EXERCISE PROMPT:
Scan the material for the string "mode" and copy out every line in which it occurs.

GIVEN DATA:
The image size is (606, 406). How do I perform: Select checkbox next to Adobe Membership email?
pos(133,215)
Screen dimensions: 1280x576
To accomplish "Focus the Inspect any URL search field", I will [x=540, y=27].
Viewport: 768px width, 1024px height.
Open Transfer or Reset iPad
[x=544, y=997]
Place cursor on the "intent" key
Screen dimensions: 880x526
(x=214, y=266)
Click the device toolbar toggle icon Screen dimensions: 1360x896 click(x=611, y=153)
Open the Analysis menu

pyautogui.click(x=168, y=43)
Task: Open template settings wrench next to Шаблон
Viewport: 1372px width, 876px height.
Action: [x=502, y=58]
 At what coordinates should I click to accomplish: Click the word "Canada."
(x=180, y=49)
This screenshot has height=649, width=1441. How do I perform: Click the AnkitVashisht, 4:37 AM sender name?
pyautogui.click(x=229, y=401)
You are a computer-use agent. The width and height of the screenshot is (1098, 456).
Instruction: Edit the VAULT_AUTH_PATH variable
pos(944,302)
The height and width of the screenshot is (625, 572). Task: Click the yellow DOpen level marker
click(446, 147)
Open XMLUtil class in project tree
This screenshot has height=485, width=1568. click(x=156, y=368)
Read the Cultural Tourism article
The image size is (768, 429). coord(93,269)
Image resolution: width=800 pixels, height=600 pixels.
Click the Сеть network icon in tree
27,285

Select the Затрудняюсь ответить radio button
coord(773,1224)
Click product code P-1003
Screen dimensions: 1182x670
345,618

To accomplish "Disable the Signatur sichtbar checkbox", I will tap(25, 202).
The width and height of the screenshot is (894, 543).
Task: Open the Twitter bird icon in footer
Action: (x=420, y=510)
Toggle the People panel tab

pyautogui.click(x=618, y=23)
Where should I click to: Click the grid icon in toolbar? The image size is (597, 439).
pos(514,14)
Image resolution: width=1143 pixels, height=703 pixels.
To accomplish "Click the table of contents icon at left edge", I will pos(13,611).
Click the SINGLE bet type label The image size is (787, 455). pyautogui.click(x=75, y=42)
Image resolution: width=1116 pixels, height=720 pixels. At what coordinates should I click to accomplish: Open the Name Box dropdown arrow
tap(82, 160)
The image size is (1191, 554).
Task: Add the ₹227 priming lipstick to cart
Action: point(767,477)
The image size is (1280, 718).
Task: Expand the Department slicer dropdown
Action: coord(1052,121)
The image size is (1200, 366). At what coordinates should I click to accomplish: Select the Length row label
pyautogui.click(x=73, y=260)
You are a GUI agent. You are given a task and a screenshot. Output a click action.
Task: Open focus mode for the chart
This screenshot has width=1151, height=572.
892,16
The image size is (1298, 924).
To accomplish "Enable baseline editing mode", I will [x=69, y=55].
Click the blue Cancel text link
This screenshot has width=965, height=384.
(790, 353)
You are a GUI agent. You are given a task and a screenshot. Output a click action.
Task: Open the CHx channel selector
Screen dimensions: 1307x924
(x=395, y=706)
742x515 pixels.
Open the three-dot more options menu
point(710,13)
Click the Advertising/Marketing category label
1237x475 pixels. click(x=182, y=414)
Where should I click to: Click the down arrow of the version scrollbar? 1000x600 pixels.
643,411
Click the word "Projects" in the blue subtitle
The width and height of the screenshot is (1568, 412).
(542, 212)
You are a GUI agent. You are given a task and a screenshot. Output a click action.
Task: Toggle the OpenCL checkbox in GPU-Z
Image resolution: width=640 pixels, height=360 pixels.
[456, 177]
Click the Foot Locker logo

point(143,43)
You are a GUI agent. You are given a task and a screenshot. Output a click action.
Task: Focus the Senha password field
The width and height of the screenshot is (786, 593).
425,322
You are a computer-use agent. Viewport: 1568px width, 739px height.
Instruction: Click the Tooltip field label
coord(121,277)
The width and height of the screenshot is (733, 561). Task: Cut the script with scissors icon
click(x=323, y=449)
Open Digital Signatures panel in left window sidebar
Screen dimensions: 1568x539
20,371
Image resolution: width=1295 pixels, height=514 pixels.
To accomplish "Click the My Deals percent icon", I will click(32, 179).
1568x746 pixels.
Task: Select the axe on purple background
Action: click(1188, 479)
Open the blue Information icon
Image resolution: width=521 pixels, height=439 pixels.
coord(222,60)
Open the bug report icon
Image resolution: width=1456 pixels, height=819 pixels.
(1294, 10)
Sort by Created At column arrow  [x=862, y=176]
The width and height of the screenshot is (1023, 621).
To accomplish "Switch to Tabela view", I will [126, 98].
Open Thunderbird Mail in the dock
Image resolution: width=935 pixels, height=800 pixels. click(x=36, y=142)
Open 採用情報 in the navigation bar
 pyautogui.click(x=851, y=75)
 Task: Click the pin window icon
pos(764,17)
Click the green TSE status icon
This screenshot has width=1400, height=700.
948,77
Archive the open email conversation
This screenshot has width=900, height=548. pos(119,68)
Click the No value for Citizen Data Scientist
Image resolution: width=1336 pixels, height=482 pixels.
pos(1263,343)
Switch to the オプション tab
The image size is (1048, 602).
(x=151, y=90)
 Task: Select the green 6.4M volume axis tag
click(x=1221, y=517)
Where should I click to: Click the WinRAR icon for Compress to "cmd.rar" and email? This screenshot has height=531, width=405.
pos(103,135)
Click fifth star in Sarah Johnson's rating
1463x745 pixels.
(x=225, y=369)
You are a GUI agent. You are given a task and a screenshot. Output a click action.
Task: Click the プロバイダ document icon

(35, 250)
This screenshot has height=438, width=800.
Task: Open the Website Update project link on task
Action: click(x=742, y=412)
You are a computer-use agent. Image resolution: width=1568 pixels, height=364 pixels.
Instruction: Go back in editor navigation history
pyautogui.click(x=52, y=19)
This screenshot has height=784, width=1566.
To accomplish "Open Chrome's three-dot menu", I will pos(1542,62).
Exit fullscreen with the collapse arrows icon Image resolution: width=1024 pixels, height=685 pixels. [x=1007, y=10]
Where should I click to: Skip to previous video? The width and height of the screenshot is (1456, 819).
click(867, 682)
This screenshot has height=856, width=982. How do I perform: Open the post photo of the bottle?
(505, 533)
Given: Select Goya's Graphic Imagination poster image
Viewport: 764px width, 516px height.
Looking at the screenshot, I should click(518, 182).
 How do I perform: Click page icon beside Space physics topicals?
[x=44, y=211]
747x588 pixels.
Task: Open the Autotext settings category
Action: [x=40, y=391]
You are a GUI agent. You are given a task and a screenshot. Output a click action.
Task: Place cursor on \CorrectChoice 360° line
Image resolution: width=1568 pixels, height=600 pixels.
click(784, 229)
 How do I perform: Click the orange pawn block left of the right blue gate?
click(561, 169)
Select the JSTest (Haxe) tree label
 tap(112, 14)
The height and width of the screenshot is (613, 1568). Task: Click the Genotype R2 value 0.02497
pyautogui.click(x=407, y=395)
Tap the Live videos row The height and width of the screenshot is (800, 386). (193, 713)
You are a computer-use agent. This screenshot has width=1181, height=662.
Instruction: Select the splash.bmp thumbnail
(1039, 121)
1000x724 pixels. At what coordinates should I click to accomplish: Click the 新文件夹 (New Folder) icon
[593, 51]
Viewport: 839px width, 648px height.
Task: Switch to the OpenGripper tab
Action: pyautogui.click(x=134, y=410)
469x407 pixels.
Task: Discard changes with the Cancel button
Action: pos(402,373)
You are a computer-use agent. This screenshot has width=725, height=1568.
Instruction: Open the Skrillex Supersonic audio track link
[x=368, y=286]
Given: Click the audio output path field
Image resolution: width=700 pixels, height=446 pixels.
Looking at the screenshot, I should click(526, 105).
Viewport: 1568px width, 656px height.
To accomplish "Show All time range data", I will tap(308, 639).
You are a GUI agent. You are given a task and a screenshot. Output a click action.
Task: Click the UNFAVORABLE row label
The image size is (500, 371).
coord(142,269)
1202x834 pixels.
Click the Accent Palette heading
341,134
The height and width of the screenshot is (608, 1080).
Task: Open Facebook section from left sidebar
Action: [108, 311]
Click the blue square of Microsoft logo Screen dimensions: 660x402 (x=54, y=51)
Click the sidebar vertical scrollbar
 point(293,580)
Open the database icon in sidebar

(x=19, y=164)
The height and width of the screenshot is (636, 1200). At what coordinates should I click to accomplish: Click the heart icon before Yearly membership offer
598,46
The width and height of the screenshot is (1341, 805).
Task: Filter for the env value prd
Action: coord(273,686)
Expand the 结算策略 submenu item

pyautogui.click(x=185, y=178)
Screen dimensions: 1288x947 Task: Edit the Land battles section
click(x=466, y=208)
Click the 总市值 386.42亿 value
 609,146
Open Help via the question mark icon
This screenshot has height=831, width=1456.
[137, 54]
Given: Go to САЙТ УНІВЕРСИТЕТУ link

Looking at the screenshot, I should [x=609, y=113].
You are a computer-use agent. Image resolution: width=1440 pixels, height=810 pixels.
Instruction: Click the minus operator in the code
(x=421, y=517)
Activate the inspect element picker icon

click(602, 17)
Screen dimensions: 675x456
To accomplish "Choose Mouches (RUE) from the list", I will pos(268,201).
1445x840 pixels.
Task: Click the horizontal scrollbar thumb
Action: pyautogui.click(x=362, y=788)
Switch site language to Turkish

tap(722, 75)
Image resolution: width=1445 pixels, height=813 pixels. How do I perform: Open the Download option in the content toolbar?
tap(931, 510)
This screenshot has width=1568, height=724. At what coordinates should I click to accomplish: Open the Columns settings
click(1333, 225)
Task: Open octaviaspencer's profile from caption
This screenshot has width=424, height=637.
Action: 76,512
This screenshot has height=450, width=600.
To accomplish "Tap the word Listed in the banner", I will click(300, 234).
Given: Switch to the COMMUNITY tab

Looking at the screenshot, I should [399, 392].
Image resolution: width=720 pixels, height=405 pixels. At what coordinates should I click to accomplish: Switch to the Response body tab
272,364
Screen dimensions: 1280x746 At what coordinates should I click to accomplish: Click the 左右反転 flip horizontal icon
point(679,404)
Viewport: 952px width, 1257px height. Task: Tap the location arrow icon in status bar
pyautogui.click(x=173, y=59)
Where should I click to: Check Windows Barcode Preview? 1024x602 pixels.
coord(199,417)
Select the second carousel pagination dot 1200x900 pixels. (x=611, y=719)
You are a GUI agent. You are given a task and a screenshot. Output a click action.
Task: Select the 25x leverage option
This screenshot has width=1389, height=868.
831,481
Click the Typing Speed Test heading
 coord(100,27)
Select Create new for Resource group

REPLY:
Task: Open focus mode for the chart
To accomplish "Enable baseline editing mode", I will [x=69, y=55].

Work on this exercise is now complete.